Barrow's Boys by Fergus Fleming

I have been putting off reviewing this book for so long! There's nothing wrong with it. (that would have made it easy to review.) I just kept passing it by and passing it by, and now we're at the point where I usually write blog posts a week before I post them, and we're now several days past when I was planning on publishing this.

In my defense, my sister got married a couple of days ago and I've been a little busy. And I'm about to head off to an academic conference, so more busy. Still, Megan, sit down and write a bloody review!

Maybe I should talk about the book. That would be a good start, right?

Barrow's Boys. It's nonfiction. It's about explorers funded by the Royal Navy (mostly under the urging of Barrow), including the most famously ill-fated Franklin Expedition. Fleming does a really excellent job of writing about these often disastrous trips engagingly, with some snark and well-deserved English sarcasm directly from some of the correspondents involved.

I knew little about this era of exploration, and it was entertaining to read about it. It was also a happy coincidence that I read this while I was going through my long slog of Thomas Pynchon's Mason & Dixon, and jaunt through Lovecraft's At the Mountains of Madness, and both make references to people who popped up in this book, and that helped a lot with context.

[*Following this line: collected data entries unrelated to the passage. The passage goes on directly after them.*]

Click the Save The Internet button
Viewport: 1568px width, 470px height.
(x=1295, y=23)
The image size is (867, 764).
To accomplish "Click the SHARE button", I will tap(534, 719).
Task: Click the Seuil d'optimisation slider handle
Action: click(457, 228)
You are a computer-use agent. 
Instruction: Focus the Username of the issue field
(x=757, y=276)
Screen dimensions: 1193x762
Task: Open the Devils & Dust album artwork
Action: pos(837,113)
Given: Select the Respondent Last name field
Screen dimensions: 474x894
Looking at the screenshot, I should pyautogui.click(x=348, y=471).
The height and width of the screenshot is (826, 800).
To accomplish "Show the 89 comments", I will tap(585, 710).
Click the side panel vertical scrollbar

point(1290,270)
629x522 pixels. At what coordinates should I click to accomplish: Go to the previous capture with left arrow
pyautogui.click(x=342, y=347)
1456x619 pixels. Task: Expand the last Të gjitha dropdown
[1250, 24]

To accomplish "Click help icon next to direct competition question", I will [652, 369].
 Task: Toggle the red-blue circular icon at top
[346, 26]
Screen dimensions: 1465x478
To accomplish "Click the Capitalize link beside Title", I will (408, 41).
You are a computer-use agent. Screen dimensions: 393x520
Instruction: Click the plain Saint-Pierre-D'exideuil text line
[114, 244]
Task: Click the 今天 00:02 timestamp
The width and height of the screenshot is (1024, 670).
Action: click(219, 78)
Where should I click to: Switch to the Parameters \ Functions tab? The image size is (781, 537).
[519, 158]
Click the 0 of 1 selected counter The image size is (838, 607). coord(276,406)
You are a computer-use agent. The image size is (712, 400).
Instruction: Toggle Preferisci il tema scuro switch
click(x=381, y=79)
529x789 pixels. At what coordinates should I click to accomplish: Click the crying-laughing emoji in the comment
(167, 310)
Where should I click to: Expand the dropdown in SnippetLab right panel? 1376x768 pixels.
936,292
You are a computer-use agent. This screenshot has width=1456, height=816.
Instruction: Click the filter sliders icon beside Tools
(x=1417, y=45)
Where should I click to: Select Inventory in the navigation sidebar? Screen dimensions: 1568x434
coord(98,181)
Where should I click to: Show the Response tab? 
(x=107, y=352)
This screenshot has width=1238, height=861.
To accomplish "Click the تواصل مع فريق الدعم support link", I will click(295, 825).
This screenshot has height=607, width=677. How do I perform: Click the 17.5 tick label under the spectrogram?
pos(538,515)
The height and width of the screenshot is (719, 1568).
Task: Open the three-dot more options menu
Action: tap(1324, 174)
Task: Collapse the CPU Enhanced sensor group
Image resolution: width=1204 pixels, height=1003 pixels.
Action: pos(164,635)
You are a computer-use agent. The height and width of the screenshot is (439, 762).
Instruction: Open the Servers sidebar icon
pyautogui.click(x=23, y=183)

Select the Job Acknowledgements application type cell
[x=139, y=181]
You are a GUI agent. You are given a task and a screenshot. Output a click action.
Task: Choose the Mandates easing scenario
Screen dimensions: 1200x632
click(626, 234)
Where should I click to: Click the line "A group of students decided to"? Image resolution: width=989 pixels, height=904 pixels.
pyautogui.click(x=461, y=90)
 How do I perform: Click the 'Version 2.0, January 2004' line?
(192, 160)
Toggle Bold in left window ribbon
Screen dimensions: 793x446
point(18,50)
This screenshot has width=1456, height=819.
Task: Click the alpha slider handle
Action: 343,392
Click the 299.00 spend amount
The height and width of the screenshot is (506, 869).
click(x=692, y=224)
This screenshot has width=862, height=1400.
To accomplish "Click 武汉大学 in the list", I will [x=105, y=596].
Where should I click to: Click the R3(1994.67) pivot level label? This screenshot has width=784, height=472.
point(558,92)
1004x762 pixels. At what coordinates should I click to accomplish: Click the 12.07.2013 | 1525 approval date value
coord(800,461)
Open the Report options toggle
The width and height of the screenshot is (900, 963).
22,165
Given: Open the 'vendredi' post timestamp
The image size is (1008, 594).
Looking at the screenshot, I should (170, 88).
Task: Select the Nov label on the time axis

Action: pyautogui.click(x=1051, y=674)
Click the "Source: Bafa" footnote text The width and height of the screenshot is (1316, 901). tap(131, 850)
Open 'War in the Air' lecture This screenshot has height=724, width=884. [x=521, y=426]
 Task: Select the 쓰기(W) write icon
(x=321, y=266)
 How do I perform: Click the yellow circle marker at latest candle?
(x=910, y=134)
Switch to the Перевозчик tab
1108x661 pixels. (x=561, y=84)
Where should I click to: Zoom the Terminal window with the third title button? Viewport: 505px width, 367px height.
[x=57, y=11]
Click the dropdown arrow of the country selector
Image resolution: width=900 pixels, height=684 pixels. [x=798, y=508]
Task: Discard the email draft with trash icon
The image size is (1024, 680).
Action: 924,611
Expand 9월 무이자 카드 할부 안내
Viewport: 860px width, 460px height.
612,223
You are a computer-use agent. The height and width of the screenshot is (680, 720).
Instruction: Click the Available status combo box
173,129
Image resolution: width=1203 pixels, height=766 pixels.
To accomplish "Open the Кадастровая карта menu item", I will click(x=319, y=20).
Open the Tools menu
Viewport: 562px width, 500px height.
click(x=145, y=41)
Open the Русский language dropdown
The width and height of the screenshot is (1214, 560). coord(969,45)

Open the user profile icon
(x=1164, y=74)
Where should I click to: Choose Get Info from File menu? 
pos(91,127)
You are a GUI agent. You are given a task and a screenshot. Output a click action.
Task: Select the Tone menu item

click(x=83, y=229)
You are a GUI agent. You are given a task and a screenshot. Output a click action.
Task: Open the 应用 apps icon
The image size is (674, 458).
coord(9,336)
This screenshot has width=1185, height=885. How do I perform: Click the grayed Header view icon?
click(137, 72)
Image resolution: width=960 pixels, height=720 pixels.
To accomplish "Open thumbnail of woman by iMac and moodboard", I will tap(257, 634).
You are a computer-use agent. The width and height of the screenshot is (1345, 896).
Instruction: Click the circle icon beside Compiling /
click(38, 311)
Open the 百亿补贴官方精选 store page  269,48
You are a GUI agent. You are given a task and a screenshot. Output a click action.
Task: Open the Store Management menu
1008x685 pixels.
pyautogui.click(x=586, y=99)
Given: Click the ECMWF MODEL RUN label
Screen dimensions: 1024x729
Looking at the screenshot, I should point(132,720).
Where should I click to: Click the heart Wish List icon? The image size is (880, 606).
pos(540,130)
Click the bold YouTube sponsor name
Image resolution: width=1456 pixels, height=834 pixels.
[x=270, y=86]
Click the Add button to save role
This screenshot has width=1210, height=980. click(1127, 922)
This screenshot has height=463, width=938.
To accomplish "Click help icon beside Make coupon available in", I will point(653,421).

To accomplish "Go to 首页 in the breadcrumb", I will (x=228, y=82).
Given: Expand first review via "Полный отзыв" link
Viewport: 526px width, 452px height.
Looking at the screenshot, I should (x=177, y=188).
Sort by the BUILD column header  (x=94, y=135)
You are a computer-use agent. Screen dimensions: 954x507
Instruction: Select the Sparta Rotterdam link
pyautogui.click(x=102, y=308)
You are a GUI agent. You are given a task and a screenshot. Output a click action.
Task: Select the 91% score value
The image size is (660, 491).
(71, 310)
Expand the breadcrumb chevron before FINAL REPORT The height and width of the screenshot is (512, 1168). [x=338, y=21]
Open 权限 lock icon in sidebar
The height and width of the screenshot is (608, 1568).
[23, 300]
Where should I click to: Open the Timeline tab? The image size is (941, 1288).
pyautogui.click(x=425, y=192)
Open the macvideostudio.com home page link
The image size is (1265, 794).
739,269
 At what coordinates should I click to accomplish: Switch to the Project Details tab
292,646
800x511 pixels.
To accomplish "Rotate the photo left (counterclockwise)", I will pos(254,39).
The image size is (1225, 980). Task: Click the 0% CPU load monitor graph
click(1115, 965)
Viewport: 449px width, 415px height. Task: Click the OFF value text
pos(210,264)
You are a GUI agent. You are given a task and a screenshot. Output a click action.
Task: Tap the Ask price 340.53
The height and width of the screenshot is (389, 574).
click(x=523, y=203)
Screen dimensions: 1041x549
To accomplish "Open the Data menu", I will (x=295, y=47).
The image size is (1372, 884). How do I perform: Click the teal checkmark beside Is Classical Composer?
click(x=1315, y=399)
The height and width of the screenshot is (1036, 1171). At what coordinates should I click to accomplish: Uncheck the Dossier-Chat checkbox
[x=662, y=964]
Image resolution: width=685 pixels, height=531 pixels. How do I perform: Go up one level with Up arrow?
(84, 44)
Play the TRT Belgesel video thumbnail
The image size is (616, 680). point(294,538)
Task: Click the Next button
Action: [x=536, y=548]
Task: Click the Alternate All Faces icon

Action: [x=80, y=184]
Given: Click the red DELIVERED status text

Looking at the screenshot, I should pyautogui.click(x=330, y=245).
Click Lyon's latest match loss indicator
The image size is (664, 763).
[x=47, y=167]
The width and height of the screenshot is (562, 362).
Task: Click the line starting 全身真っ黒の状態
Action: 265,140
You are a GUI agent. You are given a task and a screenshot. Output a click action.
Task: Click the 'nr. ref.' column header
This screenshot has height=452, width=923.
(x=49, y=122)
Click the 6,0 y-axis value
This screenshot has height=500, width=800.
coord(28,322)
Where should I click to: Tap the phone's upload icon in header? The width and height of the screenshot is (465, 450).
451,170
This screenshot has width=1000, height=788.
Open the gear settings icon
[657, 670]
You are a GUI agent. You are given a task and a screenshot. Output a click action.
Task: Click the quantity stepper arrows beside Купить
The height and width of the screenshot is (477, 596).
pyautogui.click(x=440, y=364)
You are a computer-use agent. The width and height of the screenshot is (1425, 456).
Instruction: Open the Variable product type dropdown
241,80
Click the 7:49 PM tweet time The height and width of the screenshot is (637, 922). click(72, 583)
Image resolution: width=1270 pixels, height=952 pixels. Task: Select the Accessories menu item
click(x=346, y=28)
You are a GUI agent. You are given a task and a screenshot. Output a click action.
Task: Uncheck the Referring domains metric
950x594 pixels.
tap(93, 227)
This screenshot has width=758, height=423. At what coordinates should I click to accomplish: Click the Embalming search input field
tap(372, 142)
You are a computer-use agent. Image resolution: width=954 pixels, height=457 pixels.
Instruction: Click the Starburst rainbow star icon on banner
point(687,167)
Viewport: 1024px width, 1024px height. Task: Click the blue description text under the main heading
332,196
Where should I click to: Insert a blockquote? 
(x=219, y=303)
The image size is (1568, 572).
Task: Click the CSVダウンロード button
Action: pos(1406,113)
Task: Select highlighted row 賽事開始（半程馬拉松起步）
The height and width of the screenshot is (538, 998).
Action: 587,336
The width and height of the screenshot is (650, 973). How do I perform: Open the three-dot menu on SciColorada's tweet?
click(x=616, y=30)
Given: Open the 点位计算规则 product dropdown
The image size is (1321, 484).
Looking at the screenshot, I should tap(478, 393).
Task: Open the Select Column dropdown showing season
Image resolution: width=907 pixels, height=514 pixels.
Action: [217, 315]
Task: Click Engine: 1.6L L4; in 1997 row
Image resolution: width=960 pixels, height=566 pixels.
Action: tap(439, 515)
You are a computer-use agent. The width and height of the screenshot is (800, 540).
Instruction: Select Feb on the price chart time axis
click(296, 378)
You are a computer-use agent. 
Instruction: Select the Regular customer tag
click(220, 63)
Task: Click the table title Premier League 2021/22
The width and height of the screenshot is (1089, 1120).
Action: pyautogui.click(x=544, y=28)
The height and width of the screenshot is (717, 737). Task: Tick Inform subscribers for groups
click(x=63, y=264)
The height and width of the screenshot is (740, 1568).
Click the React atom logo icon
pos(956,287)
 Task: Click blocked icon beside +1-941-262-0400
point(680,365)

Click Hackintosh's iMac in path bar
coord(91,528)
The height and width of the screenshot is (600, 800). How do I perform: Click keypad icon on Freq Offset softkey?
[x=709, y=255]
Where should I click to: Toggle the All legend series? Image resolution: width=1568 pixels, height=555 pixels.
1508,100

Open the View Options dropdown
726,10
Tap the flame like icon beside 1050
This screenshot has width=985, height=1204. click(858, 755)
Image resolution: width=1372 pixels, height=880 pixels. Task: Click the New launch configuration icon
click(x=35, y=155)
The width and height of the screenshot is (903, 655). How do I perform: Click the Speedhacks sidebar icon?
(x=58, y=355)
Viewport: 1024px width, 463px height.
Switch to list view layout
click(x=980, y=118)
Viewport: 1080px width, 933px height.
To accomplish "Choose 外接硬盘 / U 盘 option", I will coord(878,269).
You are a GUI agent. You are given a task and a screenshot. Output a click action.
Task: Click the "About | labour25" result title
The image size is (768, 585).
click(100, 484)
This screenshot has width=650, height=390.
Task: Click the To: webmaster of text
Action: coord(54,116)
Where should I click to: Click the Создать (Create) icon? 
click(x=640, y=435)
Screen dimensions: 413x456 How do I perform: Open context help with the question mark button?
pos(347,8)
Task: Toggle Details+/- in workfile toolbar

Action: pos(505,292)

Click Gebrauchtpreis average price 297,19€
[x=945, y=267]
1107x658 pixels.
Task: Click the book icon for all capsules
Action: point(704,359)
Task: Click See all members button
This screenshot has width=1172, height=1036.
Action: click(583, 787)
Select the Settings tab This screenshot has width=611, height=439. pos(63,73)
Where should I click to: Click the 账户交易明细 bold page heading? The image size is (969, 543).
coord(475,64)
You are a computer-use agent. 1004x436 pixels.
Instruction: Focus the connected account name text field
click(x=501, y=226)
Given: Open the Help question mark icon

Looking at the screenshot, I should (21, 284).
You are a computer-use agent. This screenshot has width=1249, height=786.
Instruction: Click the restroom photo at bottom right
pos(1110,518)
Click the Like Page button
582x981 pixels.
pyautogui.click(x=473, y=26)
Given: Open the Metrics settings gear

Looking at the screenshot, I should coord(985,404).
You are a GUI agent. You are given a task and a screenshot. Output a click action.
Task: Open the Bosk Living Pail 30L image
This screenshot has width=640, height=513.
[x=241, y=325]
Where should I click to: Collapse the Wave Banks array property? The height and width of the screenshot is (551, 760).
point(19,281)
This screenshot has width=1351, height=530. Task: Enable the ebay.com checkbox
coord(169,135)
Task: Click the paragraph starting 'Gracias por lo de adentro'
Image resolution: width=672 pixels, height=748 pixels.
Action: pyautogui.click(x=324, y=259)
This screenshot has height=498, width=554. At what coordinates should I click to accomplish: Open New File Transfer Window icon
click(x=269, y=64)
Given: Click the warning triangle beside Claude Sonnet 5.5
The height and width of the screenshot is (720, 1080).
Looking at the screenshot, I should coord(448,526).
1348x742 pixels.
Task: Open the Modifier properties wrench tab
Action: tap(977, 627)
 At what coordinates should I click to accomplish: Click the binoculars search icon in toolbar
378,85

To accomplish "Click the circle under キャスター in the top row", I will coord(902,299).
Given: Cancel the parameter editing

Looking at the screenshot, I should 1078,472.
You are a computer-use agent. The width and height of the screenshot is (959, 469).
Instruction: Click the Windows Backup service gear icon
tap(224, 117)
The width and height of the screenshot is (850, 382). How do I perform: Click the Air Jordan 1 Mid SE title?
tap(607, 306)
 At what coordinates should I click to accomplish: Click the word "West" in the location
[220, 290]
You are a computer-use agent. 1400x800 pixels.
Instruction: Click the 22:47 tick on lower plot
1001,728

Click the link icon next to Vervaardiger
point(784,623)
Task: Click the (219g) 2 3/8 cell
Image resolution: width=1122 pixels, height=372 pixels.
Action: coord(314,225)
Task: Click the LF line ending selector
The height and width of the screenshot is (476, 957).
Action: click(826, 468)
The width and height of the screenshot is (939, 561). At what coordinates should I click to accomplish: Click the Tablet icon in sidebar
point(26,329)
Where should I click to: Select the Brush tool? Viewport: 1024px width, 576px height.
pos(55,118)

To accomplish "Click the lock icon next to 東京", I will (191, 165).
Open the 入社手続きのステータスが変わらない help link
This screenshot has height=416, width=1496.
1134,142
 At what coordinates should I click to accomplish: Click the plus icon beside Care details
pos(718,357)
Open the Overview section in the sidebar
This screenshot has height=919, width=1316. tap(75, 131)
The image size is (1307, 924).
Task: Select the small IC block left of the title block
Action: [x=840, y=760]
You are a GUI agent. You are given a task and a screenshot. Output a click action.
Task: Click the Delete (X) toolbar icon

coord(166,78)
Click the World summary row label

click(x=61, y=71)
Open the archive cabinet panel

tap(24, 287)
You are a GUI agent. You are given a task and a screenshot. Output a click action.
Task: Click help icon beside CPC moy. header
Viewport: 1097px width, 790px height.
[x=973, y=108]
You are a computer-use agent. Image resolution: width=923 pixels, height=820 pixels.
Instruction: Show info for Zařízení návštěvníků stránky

What's most striking is how much class status was valued over experience in early exploring efforts, with the assumption being that experience was no match for being born to the right family. With predictable results, often resulting in death. You just want to shake your head at many of these people, although they perhaps had to be a little mad to want to strike off in uncertain conditions with inadequate preparation and supplies.

I knew little about the Franklin expeditions that merely ended in malnutrition, madness, possible cannibalism and shoe-eating, but gave up some survivors. Nor did I know about the ill-fated and wrong-headed expeditions to find the source of the Niger in entirely the wrong spot.

Nor about the better-fated Antarctic expeditions, or the infighting between the various Rosses and the Rosses and everyone else.

Really, it's a fairly entertaining book. It's not going to rock my world, but it did give some great context to some other things I was reading. The lessons here shouldn't be "silly people not knowing where the Niger was," although I do think "idiots for thinking a whaler with decades of experience knew less about Arctic ice than a gentleman who'd never been there" is justifiable.